Las publicaciones virales también afirman que estos vegetales “cuentan con componentes alcalinizantes” y que, por esta razón, “debemos consumirlos para evitar y curar el cáncer”.

Pero “que la remolacha tenga capacidades o tenga componentes más alcalinos eso no quiere decir que vaya a alcalinizar un microambiente tumoral. De eso no hay ninguna prueba al respecto”, argumentó Ubillos.

La francesa Fundación ARC para la Investigación del Cáncer advierte en su sitio web contra la promoción de “tratamientos milagrosos”, y pide desconfianza, especialmente si estas recetas prometen “beneficios que superarían con creces los resultados de los tratamientos ofrecidos por su equipo médico” o si se basan en “un principio de acción extremadamente simple”

Tratamiento del cáncer

Los cuatro oncólogos contactados por la AFP fueron unánimes: ante la más mínima duda, es necesario “consultar a un médico, que pueda ayudarte en el proceso de diagnóstico”, explicó Dossou. 

Cuando alguien propone tratamientos como el jugo natural, “que suenan demasiado buenos para ser reales” puede ser “muy tentador y nos ilusionaría a todos que la remolacha curara todos nuestros males, pero no está ahí la clave”, opinó Ubillos. “Es muy bueno que las personas consulten [a su médico] para poder desmitificar”, añadió. 

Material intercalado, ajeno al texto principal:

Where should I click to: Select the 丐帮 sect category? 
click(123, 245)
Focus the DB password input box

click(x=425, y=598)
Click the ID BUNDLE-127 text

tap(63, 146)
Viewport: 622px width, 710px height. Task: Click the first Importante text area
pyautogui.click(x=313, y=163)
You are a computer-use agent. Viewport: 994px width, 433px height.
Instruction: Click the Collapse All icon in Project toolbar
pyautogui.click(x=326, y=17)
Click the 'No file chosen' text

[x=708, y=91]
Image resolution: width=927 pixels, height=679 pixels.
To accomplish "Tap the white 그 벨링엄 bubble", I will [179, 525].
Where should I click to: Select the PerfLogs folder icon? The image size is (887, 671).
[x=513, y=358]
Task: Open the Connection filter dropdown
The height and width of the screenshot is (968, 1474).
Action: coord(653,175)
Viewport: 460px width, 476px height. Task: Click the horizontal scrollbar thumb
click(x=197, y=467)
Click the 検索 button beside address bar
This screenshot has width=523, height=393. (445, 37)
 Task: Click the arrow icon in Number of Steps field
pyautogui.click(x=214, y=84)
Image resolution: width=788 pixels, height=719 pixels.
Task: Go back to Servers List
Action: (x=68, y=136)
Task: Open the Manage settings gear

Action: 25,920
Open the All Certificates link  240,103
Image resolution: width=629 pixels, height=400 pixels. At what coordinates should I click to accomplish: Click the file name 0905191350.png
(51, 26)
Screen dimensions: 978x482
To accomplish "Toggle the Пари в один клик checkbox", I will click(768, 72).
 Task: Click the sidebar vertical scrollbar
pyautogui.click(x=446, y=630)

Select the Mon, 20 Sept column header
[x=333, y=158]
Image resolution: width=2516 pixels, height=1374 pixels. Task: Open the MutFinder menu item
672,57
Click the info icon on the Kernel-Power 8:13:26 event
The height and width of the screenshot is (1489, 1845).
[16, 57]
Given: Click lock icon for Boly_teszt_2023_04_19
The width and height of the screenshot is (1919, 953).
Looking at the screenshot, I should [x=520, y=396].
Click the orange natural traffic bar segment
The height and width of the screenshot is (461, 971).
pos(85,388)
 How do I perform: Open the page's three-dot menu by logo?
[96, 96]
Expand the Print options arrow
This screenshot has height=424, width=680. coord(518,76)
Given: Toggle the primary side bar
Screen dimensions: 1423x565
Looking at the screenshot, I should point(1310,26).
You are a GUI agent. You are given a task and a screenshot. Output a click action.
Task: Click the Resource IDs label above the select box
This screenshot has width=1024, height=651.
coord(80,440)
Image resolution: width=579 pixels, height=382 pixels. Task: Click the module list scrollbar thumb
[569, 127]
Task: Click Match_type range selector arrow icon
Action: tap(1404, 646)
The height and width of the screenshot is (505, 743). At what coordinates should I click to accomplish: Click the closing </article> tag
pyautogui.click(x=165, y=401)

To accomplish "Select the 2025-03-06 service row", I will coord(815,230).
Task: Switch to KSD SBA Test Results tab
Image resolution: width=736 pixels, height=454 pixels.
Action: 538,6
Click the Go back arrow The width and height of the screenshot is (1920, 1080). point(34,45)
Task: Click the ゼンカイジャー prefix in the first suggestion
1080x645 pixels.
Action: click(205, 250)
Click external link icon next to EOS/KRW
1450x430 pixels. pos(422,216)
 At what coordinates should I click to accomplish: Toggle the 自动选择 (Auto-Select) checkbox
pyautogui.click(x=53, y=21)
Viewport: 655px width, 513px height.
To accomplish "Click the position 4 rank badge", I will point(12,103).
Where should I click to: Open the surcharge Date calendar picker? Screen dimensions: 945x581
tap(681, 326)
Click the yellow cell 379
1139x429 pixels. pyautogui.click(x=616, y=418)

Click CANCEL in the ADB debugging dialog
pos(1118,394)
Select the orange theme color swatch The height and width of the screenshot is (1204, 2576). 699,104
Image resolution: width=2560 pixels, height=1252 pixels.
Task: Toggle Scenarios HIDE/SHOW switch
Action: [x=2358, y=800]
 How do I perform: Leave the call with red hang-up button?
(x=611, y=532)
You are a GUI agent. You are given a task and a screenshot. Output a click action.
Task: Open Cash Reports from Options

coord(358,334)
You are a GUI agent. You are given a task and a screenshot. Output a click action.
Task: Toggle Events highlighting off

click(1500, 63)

“También debemos participar en las distintas evaluaciones precoces que se ofrecen: cribado de cáncer de mama, cáncer colorrectal, cáncer de cuello uterino”, dijo Lucie Veron, quien también destacó que “la vacunación contra el virus del papiloma en adolescentes permitiría prevenir casi el 99% de los cánceres de cuello uterino”.

Una vez que se diagnostica un cáncer, “los tratamientos [para atacar la enfermedad] incluyen cirugía, radioterapia y tratamientos médicos como quimioterapia, terapia hormonal, inmunoterapia”, concluyó Bey.